Photochemical Design of Functional Fluorescent Single-Chain Nanoparticles

We report the facile ambient temperature generation of size tunable and well-defined (pro)fluorescent single-chain nanoparticles (SCNPs) via the photoinduced nitrile imine intramolecular cross-ligation of linear precursor polymers, constituting a platform technology as novel imaging agents. A set of three linear precursor polymers (M_n ≈ 14000 g mol^-1, Đ ≈ 1.25) was synthesized via nitroxide-mediated statistical copolymerization of styrene and 4-(chloromethyl)styrene (CMS), followed by a postpolymerization modification of the resulting copolymer installing protected maleimide (PG-Mal) as well as tetrazole (Tet) moieties. The tetrazole content (% Tet) along the lateral polymer chains was varied between 12 and 24% in order to preselect not only the size of the corresponding SCNPs, but also their fluorescence and reactive properties.

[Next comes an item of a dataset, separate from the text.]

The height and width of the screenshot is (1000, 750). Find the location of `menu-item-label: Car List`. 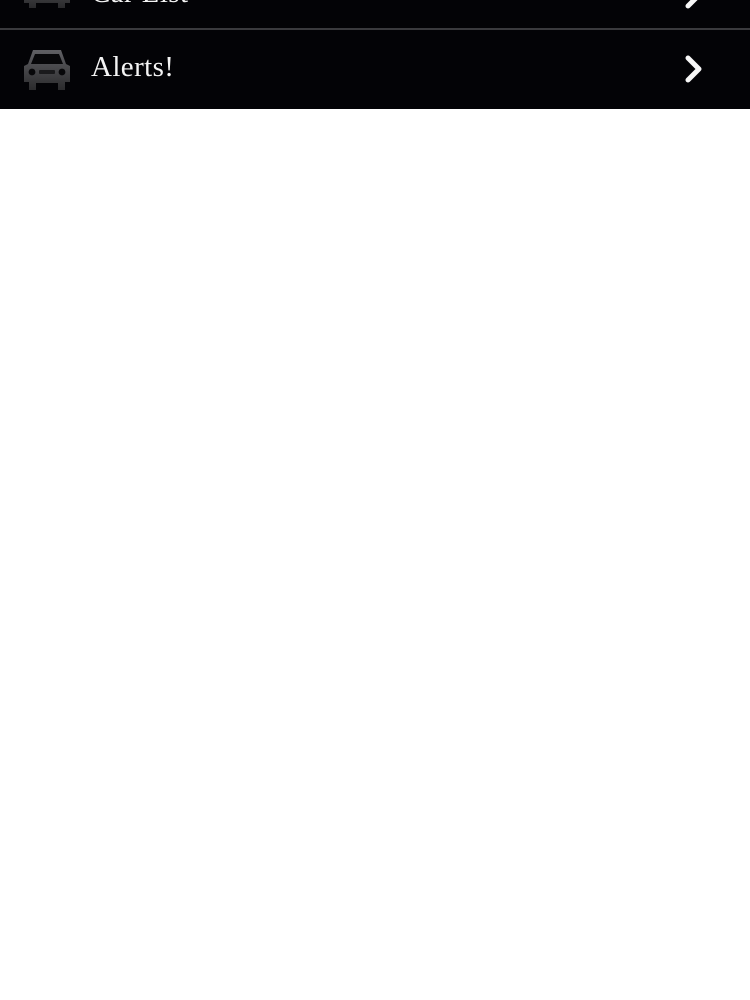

Finally, the applicability of the profluorescent SCNPs for fluorescence labeling was demonstrated utilizing residual surface expressed Tet moieties on the SCNPs surface in a reaction with maleimide functional polymeric microspheres. The (pro)fluorescent single-chain nanoparticles were in-depth characterized by ¹H NMR spectroscopy, dynamic light scattering (DLS), size exclusion chromatography (SEC), and atomic force microscopy (AFM), as well as UV/vis and fluorescence spectroscopy.

Fluorescent polymers from non-fluorescent photoreactive monomers

A facile, fast and ambient-temperature avenue towards highly fluorescent polymers is introduced via polymerizing non-fluorescent photoreactive monomers based on light-induced NITEC chemistry, providing a platform technology for fluorescent polymers. The resulting polypyrazolines were analyzed in depth.